Authors:
Simon P. Martin
1
;
Matthew J. Craven
2
and
John R. Woodward
3
Affiliations:
1
Brook, Isle of Wight, PO30 4EU, U.K.
;
2
Centre for Mathematical Sciences, University of Plymouth, Drake Circus, Plymouth PL4 8AA, U.K.
;
3
Computer Science, Queen Mary University of London, Mile End Road, London E1 4FZ, U.K.
Keyword(s):
Heuristic, Gadget, Approximation Algorithm, Optimisation Problem.
Abstract:
In some cases, heuristics may be transferred easily between different optimisation problems. This is the case if these problems are equivalent or dual (e.g., maximum clique and maximum independent set) or have similar objective functions. However, the link between problems can further be defined by the constraints that define them.

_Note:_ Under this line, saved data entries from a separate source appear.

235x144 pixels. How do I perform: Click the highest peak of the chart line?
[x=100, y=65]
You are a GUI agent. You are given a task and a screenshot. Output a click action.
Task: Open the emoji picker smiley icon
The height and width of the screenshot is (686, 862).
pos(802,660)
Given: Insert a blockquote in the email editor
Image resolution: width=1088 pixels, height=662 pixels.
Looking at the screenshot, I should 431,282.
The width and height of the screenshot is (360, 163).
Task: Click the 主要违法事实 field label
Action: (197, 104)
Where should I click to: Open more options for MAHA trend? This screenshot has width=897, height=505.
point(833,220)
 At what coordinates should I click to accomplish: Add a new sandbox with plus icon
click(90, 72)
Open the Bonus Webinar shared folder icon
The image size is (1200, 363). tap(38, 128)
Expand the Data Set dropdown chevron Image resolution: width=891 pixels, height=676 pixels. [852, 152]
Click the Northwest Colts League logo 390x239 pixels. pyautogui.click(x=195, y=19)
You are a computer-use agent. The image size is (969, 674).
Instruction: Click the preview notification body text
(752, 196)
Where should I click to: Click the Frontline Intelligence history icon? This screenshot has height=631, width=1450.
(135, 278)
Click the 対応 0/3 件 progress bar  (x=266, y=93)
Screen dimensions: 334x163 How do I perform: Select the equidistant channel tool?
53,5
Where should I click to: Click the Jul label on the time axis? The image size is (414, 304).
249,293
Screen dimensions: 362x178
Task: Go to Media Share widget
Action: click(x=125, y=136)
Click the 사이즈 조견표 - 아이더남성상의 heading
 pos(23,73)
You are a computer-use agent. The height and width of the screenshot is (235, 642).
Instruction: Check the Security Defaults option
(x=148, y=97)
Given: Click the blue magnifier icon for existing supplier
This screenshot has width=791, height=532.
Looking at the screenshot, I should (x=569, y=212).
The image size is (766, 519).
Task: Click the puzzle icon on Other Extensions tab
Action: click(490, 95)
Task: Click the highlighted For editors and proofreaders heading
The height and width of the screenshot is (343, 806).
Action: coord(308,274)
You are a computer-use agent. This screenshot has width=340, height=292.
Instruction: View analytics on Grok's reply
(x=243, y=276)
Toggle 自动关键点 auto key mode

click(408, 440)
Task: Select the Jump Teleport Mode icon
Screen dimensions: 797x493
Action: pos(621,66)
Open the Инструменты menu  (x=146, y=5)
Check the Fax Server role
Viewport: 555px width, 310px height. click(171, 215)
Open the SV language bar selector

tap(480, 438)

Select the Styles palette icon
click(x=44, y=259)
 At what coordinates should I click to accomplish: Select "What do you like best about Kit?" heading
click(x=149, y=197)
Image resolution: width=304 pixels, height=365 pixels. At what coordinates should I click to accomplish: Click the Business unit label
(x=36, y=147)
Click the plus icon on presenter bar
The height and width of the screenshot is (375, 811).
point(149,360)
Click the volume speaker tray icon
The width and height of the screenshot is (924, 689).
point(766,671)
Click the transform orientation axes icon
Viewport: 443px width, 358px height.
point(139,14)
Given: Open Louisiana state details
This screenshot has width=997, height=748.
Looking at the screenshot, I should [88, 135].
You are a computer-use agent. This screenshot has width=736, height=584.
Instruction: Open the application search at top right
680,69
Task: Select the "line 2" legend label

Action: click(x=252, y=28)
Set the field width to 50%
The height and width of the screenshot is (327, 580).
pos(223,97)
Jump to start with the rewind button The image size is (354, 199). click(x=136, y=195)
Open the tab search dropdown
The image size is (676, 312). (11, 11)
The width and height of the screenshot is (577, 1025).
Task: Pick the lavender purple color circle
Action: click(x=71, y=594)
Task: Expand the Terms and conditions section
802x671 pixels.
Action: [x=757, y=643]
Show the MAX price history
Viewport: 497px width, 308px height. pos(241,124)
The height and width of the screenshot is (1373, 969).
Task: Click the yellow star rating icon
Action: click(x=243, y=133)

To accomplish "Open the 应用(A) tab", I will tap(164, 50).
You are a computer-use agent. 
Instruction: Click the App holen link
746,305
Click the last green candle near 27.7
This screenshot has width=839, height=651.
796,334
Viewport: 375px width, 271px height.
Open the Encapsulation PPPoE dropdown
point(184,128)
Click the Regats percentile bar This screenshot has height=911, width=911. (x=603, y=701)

This refining can be achieved by organising constraints into families and translating between them using gadgets. If two problems are in the same constraint family, the gadgets tell us how to map from one problem to another and which constraints are modified. This helps better understand a problem through its constraints and how best to use domain specific heuristics. In this position paper, we argue that this allows us to understand how to map between heuristics developed for one problem to heuristics for another problem, giving an example of how this might be achieved.